The comparison with postmodern culture is also a challenge since the prevailing
culture of the media promises a false but attractive happiness; it is up to us to offer,
especially to the young, a personal and authentic experience of Christ, and to show with
words and deeds that consecrated life can provide complete personal self-fulfilment. A
new charismatic, prophetic and credible form of expression of consecrated life is needed;
and at the same time, a new charismatic equilibrium between the freshness of its
renewal and its historical expressions.
Multicultural world
We are living in a world that is becoming more and more a “global village”: from a
culture of individualism we are moving on, not without a certain resistance, to the
meeting together of different cultural worlds. It is a world characterised by globalisation,
by the speed of change, by complexity, fragmentation and secularisation. In all of this the
consecrated person sees the action of the Spirit of God Who in every situation acts how
and when He wishes.
Cultural diversity is an opportunity because it encourages solidarity, the welcoming of
the diverse, voluntary service experiences, empathy with the poor, respect for the
envoronment, the search for peace. It also fosters an ’international spirit’ and an
experience of the universal approach of communities of consecrated life in the form of
availability for service wherever it is requested. In this way the charism is enriched. In
the younger generations the process of knowledge, of welcoming and of dialogue is
fostered.
Cultural diversity is also a challenge because, for the majority of adult consecrated
persons, it is difficult to enter into the multicultural experience.
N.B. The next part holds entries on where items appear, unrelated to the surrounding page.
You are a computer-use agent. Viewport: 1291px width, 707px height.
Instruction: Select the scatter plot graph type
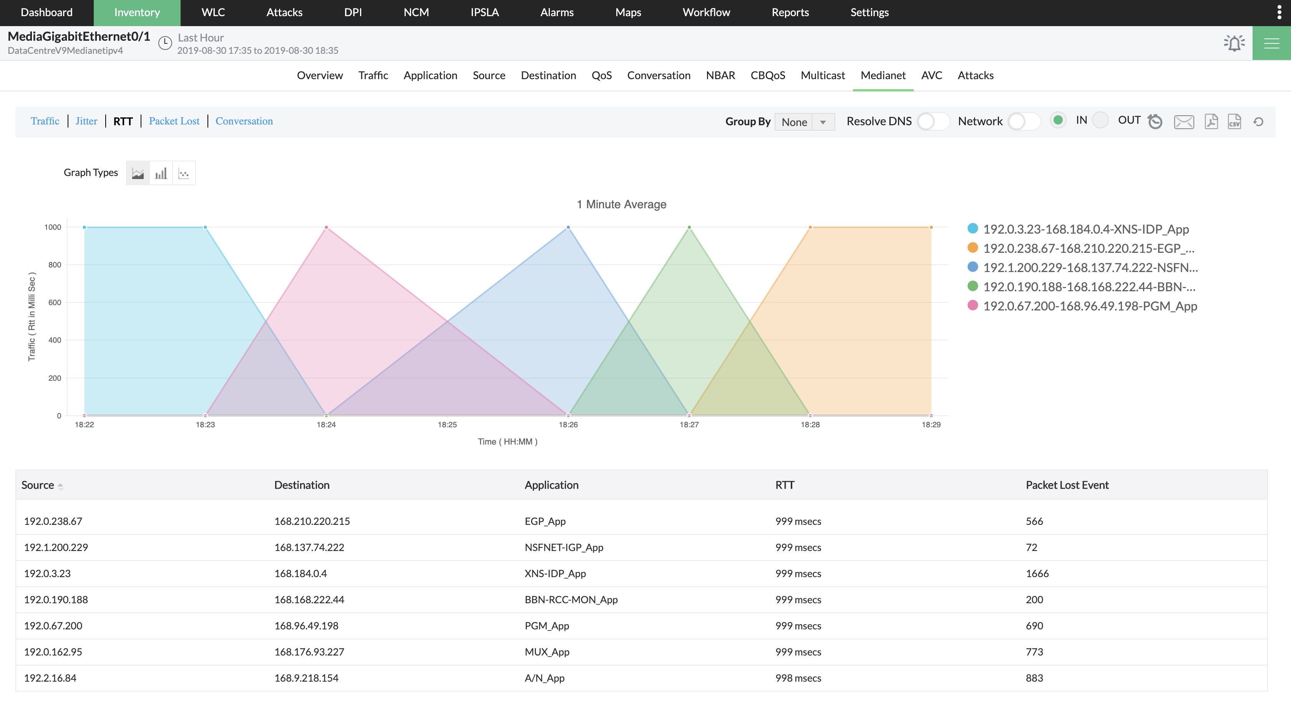184,173
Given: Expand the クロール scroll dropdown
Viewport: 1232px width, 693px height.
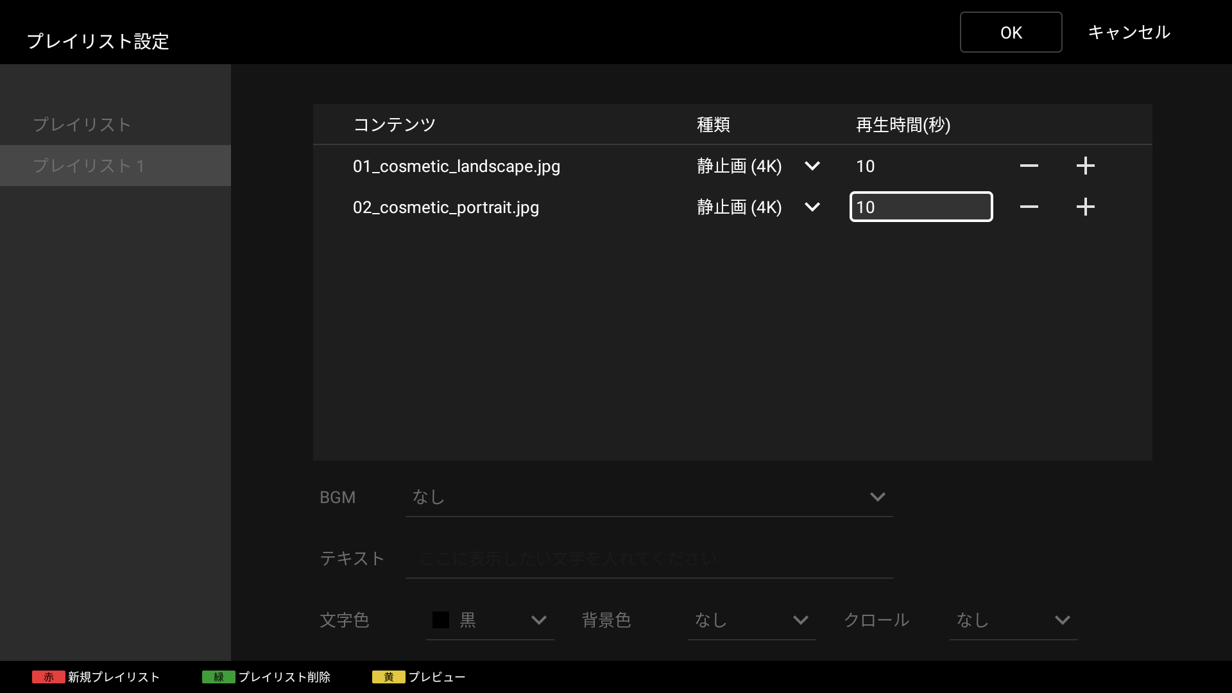Looking at the screenshot, I should click(x=1013, y=620).
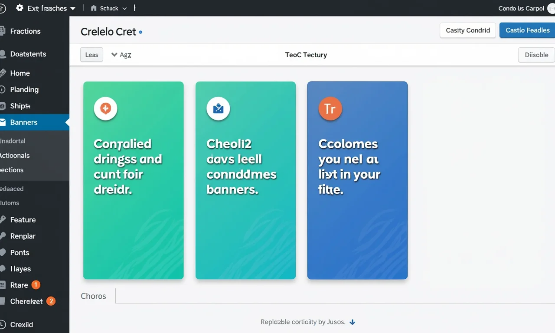The image size is (555, 333).
Task: Click the Castio Feadles button
Action: point(527,30)
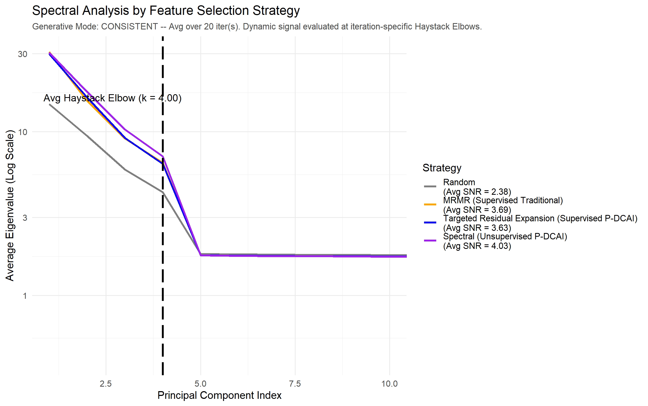Click the "Avg Haystack Elbow (k = 4.00)" annotation

(x=112, y=98)
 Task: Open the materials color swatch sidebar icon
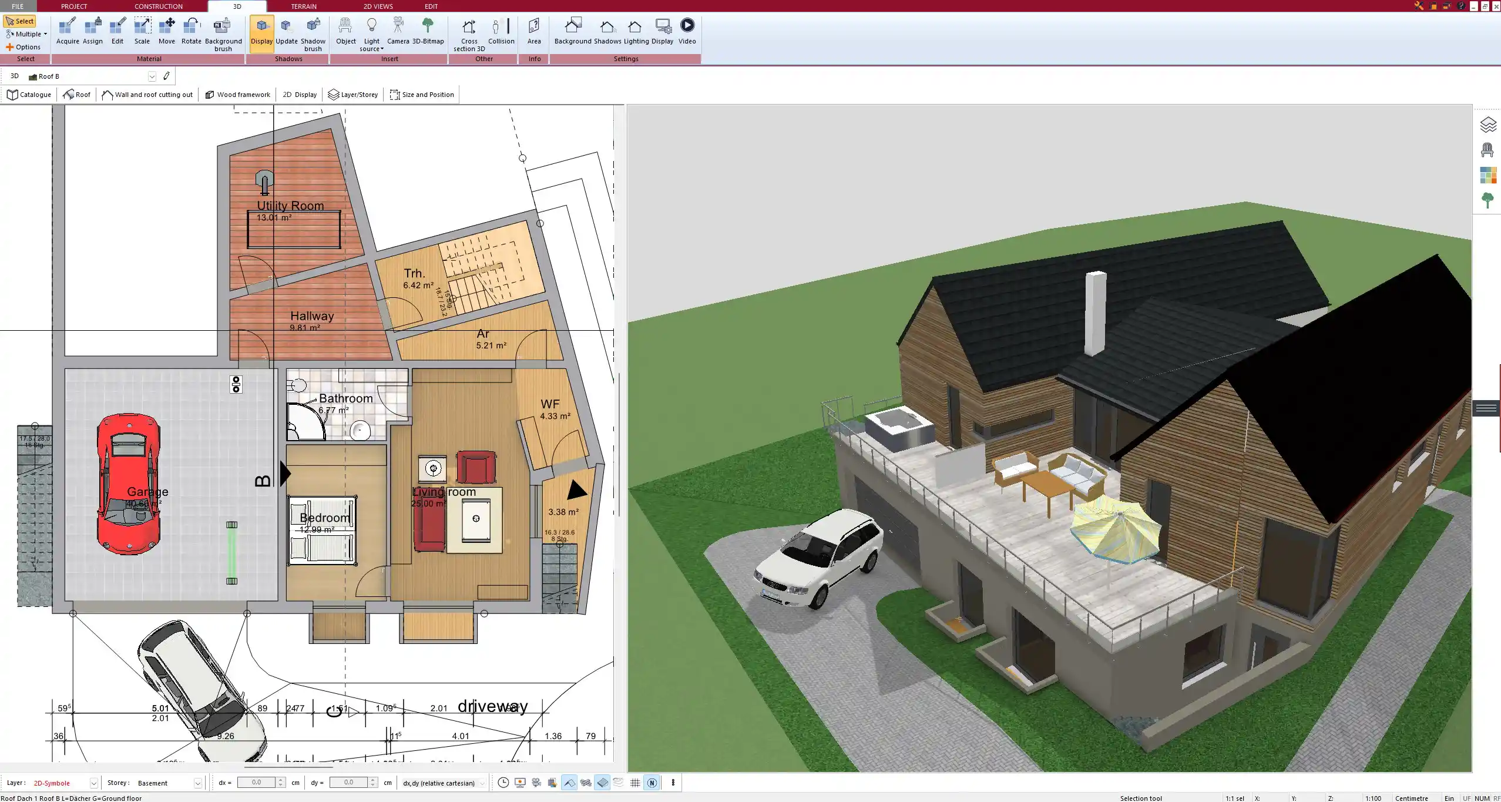[x=1487, y=175]
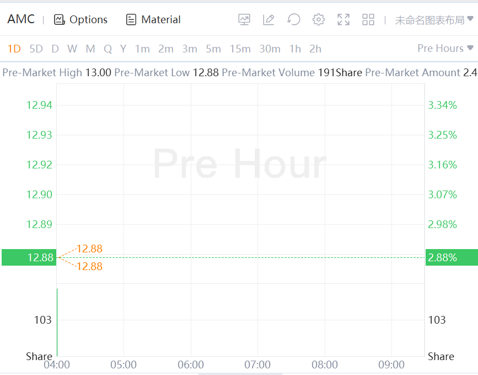Switch to 5D timeframe
Screen dimensions: 478x375
(36, 49)
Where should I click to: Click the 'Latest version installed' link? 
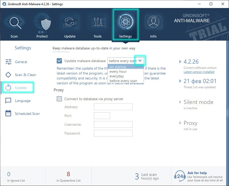coord(199,72)
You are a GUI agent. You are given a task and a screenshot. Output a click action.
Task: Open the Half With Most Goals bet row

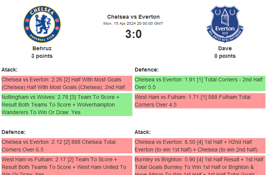click(x=67, y=83)
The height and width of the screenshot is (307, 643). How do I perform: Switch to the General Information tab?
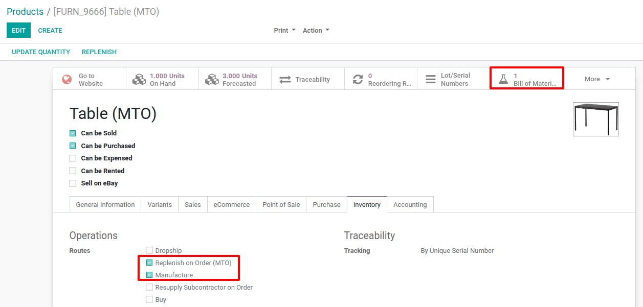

The need arises to think
again about the language used and the way of transmitting values to anthropological
worlds that are distant and alien. Formation to fidelity in a world of constant change
and culturally pluridirectional, making a life of faith possible in a society basically
without any reference to religious and Christian values make the task of formation which
needs to be ongoing and open to intercultural experience very difficult.
Renunciation
Renunciation is an essential part of life, and therefore of consecrated life; when it is
accepted in a positve manner it becomes a liberating and enriching experience. You
cannot choose everything, even though the person who lives for love and chooses love,
has an experience that is all embracing.
Renunciation is an opportunity to live our consecrated life with authenticity and to
make of it a real “spiritual therapy” for humanity. It purifies love and makes it
authentic.
Renunciation is also a challenge because consecrated life offers a fast lane for life,
often sparing the consecrated person the problems and the burdens of ordinary life.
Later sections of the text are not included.